3 milliards de DH sur 10 ans pour industrialiser l’artisanat

Objectif : créer 300 entreprises industrielles
et 115 000 emplois

Un chiffre d’affaires supplémentaire de 14
milliards de DH est prévu dont la moitié à l’export.

Sortir le secteur de l’artisanat de la sphère sociale pour le mettre sur une trajectoire économique, voilà ce à quoi s’attelle le gouvernement, en y mettant les moyens. En effet, 3 milliards de DH hors-budget seront alloués sur une durée de dix ans à la promotion de ce secteur, avec des objectifs précis à atteindre d’ici 2015 : un chiffre d’affaires additionnel de 14 milliards de DH, dont 7 milliards à l’export, au lieu de 700 millions actuellement. Cet objectif passera, entre autres, par la création de quelque 300 entreprises, dont une quinzaine de gros calibres, et 115 000 emplois supplémentaires. 60 000 personnes bénéficieront d’une formation.

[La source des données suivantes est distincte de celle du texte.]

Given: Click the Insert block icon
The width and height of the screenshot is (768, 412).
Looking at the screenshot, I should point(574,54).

Une étude marketing pour se repositionner sur les principaux marchés
Mais, comme l’explique Abdellatif Maâzouz, directeur de la Maison de l’artisan, l’organisme chargé de la promotion, il ne s’agit pas de promouvoir toutes les filières, tant elles sont nombreuses, mais de cibler des activités compétitives et des marchés porteurs s’appuyant sur des réseaux de distribution efficaces, que ce soit à l’intérieur ou à l’extérieur. La dernière opération réalisée en France avec les magasins «Le Printemps» en est un exemple. «L’essentiel est d’aller là où il y a du pouvoir d’achat», affirme M. Maâzouz.

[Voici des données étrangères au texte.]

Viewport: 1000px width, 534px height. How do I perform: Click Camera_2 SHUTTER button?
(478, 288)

Pour ce faire, une étude marketing pointue est en train d’être réalisée par un cabinet international. Ce travail est axé sur les principaux marchés européens : France, Italie, Allemagne, Grande-Bretagne… Or, ces derniers se trouvent être également les principaux pays émetteurs de touristes, ce qui permet de créer des synergies entre l’ONMT (Office national marocain du tourisme) et la Maison de l’artisan, précise le directeur de cette dernière. L’étude concernera essentiellement la filière décoration, avec toutes ses composantes (fer forgé, artisanat fonctionnel, bougies, bijouterie, tapis…), qui jouit déjà d’un grand capital de sympathie, mais qui a besoin de mieux cerner la demande. L’objectif consiste non seulement à identifier les produits demandés, mais aussi l’offre d’autres pays sur ces marchés, et, surtout, de suivre les tendances de la mode, les emballages et le design. L’expérience avec «Le Printemps», en France, sera d’ailleurs reproduite en Grande-Bretagne, avec une autre enseigne, selon M. Maâzouz.

Par ailleurs un appel à manifestation d’intérêt a été lancé pour faire émerger les leaders capables de produire dans une logique industrielle. Selon M Maâzouz, on compte déjà plus d’une cinquantaine de candidats dont de petits consortiums qui se sont formés à l’occasion. En un mot, il s’agit de créer aussi de l’artisanat rémunérateur et pas seulement de subsistance.